Younger generations should be more socially responsible than older generations — who tend to single-mindedly focus on accumulating wealth — to pursue social justice and public well-being, Chinese Nationalist Party (KMT) Chairman and New Taipei City Mayor Eric Chu (朱立倫) said yesterday in Shanghai.
The Central News Agency reported from Shanghai that Chu, in a speech to students at Fudan University, encouraged young people to take up social responsibility in addition to making themselves better off.
“With great power comes great responsibility,” Chu said, drawing on the famous line from the Spider-Man franchise in a 30-minute speech, as he told the students they should think about what they can do for subsequent generations, because they are all students of great ability, CNA reported.
Photo provided by the KMT
As Thomas Piketty’s book Capital in the Twenty-First Century has highlighted, economic growth does not necessarily bring public well-being and it also leads to the unequal distribution of income, widening the gap between the rich and the poor, Chu added.

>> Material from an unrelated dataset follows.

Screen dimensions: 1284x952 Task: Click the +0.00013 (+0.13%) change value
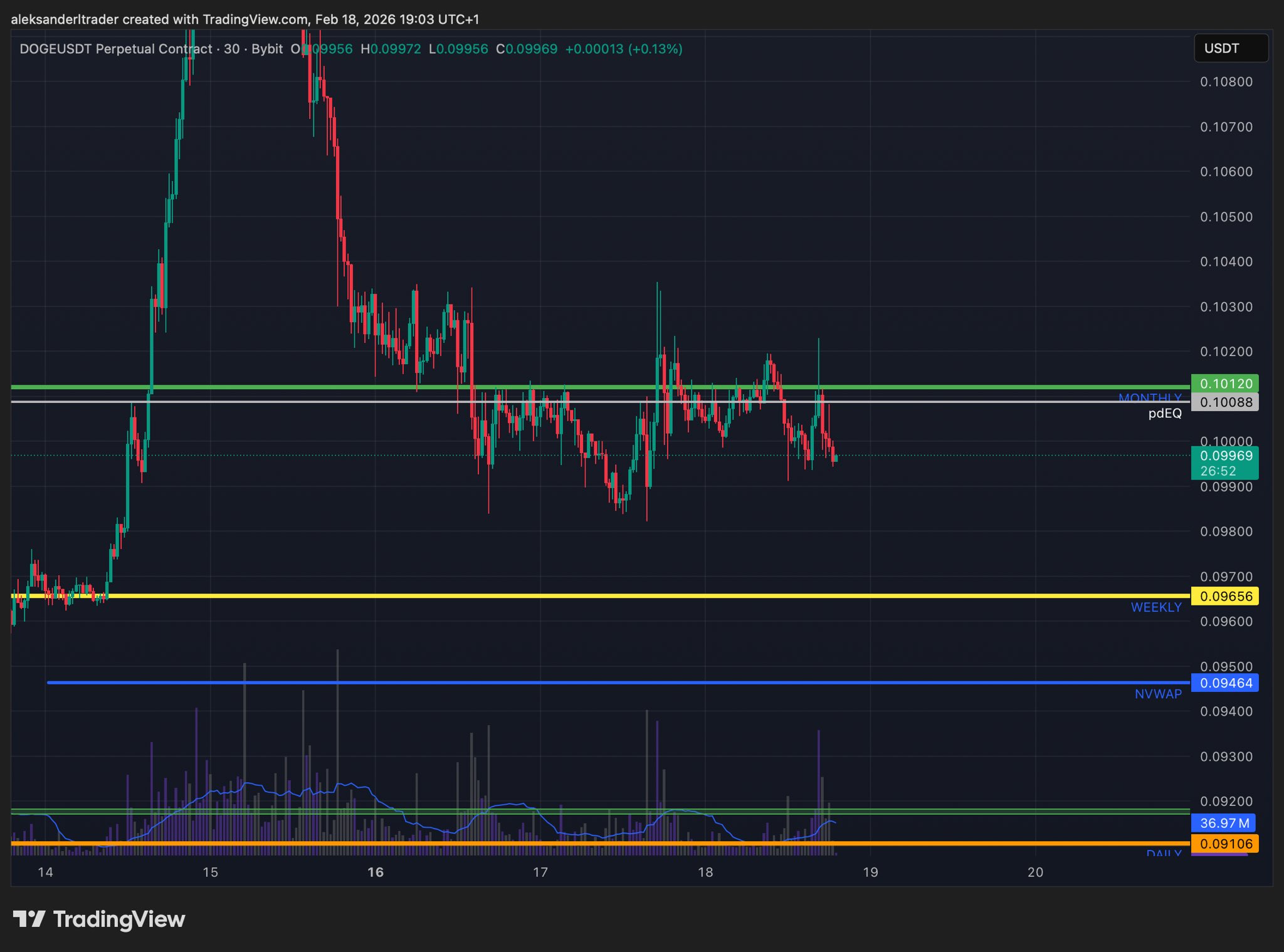point(623,49)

Taiwan has gone through a period of rapid of economic development, with people having increased their income 10-fold, and so has China, Chu said.

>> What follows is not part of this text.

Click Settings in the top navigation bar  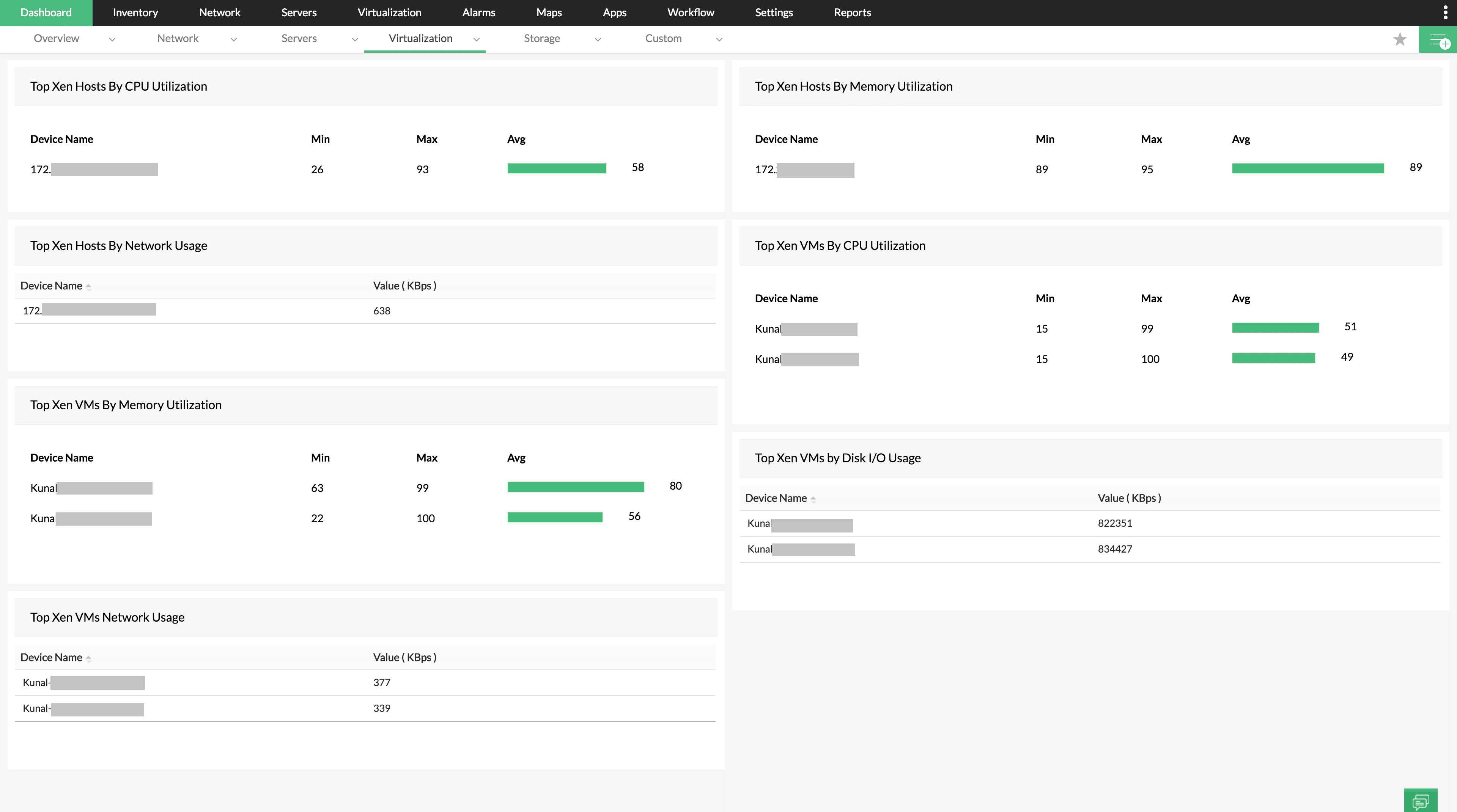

“For my generation, economic growth remains the top priority,” the 53-year-old Chu was quoted as saying.
Today, Taiwan has come to a point in its development where its young people have different ways of thinking — how much they can earn is not their only concern, as they want to make a better world for future generations, Chu said.
“Many young people in Taiwan would say that money is not what matters most to them. They either seek after a ‘little happiness’ or ‘aim high,’” he added.
While answering questions from the students on how to make the KMT more appealing to young voters, Chu said the party has communicated with young people to help them turn their ideas into policy and has worked hard to push for policies that can realize social justice and reduce inequality.
The speech was the first stop of Chu’s three-day visit to China. Tomorrow, he is to travel to Beijing to meet with Chinese President and Chinese Communist Party (CCP) General Secretary Xi Jinping (習近平) after attending the 10th Cross-Strait Economic and Cultural Forum, also known as the KMT-CCP forum.
Chu and his 100-strong delegation were greeted by China’s Taiwan Affairs Office Minister Zhang Zhijun (張志軍) at noon at Pudong International Airport in Shanghai.
Chinese People’s Political Consultative Conference Chairman Yu Zhengsheng (俞正聲) hosted a dinner reception for the delegation last night.
At a pretrip news conference in Taipei on Friday, Chu said he would not touch upon the possibility of Taiwan and China signing a peace agreement at his meeting with Xi, but New Party Chairman Yok Mu-ming (郁慕明) yesterday said that the issue should not be omitted.
Yok, a member of Chu’s delegation, told the Chinese-language United Daily Evening News that Chu should suggest a peace agreement to Xi.
“How do wars start in human history? Do they not begin because the parties involved were at each other’s throats? Politics is the art of compromise. Both sides of the [Taiwan Strait] can only ensure lasting peace by signing a peace accord,” the evening newspaper quoted Yok as saying.